Today Hadoop COO Kirk Dunn and NetApp Senior Director of Data Center Solutions Jeff O’Neal appeared on our show theCube live at HadoopWorld, followed by Hadoop CTO Amr Awadallah. The execs talked about Hadoop washing, Cloudera unique differentiators, how Hadoop is different from Linux, the Cloudera’s new partnership with NetApp and more.
Dunn provided an excellent litmus test for whether technology was truly disruptive. If a technology is disruptive, he said, you won’t able to hire people who know how to work with it. You’ll have to create and train those skill sets in-house.
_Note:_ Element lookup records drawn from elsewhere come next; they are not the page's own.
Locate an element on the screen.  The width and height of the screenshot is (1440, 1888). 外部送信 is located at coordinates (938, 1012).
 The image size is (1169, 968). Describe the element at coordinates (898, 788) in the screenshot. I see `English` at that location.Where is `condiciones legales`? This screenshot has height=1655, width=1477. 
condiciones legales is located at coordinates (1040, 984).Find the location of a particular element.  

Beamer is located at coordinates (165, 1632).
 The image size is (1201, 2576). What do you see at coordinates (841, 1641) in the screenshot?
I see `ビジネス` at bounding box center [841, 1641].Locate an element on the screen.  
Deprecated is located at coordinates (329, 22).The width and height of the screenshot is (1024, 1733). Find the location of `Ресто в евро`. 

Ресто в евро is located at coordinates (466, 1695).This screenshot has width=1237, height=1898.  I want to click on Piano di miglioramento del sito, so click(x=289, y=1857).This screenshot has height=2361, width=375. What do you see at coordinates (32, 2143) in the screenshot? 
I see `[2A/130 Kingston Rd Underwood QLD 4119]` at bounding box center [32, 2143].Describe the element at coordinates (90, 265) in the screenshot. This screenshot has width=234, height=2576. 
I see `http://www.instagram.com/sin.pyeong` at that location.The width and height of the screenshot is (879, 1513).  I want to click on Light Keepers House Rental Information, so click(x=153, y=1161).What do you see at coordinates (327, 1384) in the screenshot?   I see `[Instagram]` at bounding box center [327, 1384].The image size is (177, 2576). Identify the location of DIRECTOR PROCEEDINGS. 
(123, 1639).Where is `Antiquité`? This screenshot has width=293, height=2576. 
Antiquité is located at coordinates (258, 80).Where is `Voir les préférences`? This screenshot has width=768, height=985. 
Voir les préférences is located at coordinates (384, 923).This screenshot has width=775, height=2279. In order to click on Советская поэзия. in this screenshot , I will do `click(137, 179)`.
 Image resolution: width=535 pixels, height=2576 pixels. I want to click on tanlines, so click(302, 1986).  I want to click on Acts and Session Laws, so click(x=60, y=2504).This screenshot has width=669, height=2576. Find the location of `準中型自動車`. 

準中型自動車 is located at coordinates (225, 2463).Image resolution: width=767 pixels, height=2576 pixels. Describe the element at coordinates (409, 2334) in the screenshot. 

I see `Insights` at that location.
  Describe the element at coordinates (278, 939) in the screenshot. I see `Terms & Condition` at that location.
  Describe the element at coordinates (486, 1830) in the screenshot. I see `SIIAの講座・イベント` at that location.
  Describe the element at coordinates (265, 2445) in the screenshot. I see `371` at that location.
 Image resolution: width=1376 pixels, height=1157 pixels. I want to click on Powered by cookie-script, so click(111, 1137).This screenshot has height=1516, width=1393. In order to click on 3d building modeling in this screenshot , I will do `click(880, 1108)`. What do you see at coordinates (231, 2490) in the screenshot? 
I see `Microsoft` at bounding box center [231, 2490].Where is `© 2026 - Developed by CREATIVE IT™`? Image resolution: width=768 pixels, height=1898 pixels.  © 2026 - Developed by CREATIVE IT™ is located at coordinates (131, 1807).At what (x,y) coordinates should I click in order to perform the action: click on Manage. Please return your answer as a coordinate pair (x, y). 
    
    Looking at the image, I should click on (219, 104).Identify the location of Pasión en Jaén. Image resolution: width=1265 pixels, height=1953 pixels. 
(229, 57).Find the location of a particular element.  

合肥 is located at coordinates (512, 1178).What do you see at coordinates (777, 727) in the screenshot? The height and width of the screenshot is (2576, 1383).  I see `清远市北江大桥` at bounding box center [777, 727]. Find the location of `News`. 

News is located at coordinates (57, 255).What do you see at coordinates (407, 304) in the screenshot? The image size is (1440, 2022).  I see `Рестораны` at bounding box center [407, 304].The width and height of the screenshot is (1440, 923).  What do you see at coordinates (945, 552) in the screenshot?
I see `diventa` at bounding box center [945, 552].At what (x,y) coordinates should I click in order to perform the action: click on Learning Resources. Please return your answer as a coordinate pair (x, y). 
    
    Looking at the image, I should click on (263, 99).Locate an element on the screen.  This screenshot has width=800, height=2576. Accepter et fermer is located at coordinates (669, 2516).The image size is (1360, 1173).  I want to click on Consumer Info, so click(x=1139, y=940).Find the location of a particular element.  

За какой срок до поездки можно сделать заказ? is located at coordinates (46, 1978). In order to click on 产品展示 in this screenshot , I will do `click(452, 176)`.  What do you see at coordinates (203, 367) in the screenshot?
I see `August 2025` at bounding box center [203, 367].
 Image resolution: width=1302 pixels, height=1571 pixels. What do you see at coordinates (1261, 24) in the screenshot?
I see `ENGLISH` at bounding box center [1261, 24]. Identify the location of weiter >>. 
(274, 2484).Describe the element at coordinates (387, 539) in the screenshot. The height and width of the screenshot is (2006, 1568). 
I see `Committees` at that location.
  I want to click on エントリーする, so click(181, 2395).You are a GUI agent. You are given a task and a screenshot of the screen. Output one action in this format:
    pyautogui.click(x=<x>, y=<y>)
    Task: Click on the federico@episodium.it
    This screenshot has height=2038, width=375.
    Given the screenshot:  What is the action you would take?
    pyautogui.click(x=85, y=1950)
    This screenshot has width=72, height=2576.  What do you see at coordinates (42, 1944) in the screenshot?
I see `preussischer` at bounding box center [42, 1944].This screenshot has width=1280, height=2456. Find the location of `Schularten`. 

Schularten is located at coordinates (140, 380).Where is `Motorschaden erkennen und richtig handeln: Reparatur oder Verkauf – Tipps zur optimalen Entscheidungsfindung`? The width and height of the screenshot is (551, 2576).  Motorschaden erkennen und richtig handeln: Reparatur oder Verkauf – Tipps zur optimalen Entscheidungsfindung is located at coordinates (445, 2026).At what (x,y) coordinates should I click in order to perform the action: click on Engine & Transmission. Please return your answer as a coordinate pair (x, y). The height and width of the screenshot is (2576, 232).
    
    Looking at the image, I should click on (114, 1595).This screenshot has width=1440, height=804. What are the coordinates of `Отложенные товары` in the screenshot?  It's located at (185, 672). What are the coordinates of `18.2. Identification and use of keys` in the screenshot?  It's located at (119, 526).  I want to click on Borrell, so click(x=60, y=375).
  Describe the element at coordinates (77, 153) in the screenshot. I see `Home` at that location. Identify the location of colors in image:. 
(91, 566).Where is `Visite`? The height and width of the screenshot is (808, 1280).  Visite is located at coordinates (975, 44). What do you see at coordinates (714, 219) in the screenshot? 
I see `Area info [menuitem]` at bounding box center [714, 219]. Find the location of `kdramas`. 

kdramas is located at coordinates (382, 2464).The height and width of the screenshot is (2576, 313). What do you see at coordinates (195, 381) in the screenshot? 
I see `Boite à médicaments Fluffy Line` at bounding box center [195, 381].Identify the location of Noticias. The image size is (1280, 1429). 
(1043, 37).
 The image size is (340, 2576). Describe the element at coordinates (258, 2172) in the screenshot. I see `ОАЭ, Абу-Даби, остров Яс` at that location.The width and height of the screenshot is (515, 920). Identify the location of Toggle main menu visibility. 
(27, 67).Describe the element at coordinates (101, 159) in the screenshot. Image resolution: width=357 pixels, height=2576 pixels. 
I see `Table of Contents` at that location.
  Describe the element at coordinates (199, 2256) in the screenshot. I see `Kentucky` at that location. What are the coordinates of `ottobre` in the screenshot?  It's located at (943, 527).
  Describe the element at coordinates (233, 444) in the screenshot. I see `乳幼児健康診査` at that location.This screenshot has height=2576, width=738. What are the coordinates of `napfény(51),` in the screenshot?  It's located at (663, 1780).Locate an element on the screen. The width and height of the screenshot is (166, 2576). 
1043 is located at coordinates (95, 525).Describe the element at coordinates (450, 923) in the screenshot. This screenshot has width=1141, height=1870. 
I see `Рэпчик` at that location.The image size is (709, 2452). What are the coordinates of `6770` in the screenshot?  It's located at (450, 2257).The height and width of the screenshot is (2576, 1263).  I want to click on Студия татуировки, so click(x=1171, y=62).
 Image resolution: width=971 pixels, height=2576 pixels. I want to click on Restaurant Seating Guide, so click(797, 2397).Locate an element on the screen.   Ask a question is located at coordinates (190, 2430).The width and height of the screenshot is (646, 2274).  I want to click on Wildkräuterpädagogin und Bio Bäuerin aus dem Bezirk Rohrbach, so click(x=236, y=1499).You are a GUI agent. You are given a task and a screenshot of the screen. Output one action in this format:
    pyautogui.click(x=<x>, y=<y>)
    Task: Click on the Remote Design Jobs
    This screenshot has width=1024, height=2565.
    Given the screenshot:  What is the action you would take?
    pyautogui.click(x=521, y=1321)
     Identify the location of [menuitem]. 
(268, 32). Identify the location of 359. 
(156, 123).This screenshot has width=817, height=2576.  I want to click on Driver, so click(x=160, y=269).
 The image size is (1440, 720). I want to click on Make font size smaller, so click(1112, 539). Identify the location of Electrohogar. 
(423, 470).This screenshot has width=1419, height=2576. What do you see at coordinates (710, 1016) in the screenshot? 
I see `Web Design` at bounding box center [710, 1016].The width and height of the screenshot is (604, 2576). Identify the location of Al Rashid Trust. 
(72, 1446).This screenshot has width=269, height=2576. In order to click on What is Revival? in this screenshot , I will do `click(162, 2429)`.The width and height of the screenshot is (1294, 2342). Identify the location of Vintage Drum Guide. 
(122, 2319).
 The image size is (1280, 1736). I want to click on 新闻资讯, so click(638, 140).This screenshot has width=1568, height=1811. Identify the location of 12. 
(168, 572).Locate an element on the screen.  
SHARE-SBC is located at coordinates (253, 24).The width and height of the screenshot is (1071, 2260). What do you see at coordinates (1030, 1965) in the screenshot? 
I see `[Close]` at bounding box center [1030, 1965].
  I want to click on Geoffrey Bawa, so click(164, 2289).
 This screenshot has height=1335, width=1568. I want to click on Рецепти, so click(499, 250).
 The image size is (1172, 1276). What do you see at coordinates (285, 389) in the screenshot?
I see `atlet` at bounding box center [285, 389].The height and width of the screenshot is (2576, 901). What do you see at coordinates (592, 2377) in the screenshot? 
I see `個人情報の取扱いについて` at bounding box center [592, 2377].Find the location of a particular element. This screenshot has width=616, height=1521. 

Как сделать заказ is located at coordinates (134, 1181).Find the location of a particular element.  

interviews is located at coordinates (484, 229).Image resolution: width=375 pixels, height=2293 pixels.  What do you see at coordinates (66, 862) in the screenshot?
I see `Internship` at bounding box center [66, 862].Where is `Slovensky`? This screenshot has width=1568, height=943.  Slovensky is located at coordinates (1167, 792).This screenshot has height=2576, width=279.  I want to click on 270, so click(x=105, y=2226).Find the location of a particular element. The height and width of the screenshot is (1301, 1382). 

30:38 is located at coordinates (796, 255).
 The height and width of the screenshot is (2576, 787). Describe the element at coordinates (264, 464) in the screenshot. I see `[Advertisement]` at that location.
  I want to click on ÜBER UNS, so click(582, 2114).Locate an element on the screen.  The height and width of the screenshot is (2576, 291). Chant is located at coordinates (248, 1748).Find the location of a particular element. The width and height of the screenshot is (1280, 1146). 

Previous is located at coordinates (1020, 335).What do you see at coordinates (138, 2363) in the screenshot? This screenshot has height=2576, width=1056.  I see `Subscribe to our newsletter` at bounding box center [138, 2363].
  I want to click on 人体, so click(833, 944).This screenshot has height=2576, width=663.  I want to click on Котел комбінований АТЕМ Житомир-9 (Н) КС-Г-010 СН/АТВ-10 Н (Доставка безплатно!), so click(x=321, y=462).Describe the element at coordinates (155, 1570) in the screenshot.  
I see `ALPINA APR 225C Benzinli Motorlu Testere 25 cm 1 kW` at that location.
SiliconAngle founder and theCube co-host John Furrier asked whether he was starting to see companies doing “Hadoop washing,” similar to cloud washing and open washing. Dunn said that he’s seeing a little of it, and mostly what you should watch out for the types of workloads that companies are using Hadoop for. Hadoop really isn’t good for relational data applications, Dunn points out, so there’s no reason to use as a stand in for those solutions. He said that the sorts of applications that Hadoop is good for, like recommendation engines, are becoming more mainstream and as that happens you’ll actually see less Hadoop-washing. Wikibon founder and theCube co-host Dave Vellante said he thinks that Hadoop washing will be rather difficult, but to watch out for big data washing instead.
O’Neal talked about NetApp’s partnership with Cloudera to create a new solution called NetApp Open Solution for Hadoop, which provides Cloudera Enterprise running on NetApp’s OnTap. O’Neal clarified that OnTap isn’t being open sourced, but the Open Solution for Hadoop is running the open source Hadoop core. Dunn said the solution is great for workloads that are both storage intensive and compute intensive.
John asked Awadallah to talk about how he feels about, rather than thinks about, the state of the big data market. Awadallah said he’s very emotional about it right now because of the new $40 million round of funding that just closed.
John then asked Awadallah to compare and contrast Hadoop with Linux, noting that many call Cloudera the Red Hat of the Hadoop world. Awadallah explained that Hadoop is similar to Linux in that it provides a file system and a platform for running applications. But while Linux is designed to run on a single machine, Hadoop is designed to run on clusters. Awadallah said the similarities between Cloudera’s business model and Red Hat’s end at open source. Awadallah said the big difference is that Red Hat creates its own Linux distribution while Cloudera uses the core Apache Hadoop code and contributes back to the Apache Hadoop. To provide differentiation, it builds its own proprietary tools, but it doesn’t make changes to the core Hadoop project. If I understand his position, he means that Red Hat created a new Linux distribution instead of using and contributing to an existing Linux distro and then adding its own tools on top of it.
Awadallah does emphasize that like Red Hat, Cloudera’s core business is in services. “I could give you an airplane,” he said. “But you’d still need people to support it.” Taking the metaphor further, he explained that you could hire your own mechanics to work on the plane, but what Cloudera does is offer the services of its very experienced mechanics.